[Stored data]
▬▬▬

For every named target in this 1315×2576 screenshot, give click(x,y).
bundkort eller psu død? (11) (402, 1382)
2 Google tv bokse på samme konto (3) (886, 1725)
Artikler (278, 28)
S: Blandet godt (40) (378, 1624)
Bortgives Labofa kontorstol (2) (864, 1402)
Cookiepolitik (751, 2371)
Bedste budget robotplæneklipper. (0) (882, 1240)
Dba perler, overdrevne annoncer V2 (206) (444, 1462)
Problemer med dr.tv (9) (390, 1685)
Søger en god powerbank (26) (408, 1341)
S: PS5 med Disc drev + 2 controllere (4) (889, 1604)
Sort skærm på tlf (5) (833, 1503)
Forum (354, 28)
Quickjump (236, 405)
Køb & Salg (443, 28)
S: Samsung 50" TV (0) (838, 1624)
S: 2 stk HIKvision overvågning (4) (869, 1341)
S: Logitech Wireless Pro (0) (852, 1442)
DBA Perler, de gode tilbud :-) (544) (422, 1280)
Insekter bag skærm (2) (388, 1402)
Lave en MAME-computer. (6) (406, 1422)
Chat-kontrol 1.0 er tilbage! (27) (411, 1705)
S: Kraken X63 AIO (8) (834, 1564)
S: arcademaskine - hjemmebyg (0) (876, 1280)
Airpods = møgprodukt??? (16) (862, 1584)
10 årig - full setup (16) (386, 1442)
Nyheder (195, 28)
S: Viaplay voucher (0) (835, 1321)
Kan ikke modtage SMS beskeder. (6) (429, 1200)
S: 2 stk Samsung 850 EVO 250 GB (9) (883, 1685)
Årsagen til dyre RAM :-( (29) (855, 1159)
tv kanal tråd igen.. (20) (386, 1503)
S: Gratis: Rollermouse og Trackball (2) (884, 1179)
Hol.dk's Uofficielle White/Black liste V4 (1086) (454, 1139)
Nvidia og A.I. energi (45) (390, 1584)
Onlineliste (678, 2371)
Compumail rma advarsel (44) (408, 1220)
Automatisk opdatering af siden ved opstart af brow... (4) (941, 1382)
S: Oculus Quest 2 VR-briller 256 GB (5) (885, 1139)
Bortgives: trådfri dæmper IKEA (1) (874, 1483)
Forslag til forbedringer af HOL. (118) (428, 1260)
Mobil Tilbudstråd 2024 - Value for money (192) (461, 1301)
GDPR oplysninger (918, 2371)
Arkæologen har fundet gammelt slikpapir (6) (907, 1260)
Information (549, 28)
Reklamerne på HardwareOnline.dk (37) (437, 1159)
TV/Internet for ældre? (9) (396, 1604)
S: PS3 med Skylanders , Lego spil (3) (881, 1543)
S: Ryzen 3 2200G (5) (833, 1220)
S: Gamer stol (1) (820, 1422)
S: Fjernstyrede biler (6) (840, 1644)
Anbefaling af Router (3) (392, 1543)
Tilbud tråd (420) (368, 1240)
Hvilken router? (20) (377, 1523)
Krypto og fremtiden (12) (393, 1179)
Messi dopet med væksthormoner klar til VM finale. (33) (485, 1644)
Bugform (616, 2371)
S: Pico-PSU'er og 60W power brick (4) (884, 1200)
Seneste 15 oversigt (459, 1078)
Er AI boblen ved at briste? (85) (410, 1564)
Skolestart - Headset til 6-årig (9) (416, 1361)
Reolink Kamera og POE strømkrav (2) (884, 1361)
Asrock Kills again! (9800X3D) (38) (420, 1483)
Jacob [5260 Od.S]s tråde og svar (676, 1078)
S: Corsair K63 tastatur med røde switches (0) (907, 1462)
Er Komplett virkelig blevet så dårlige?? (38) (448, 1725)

▬▬▬

[EXERCISE] Identify the lines in the entries that hold "skærm" and return each one.

[WRITTEN ANSWER]
Sort skærm på tlf (5) (833, 1503)
Insekter bag skærm (2) (388, 1402)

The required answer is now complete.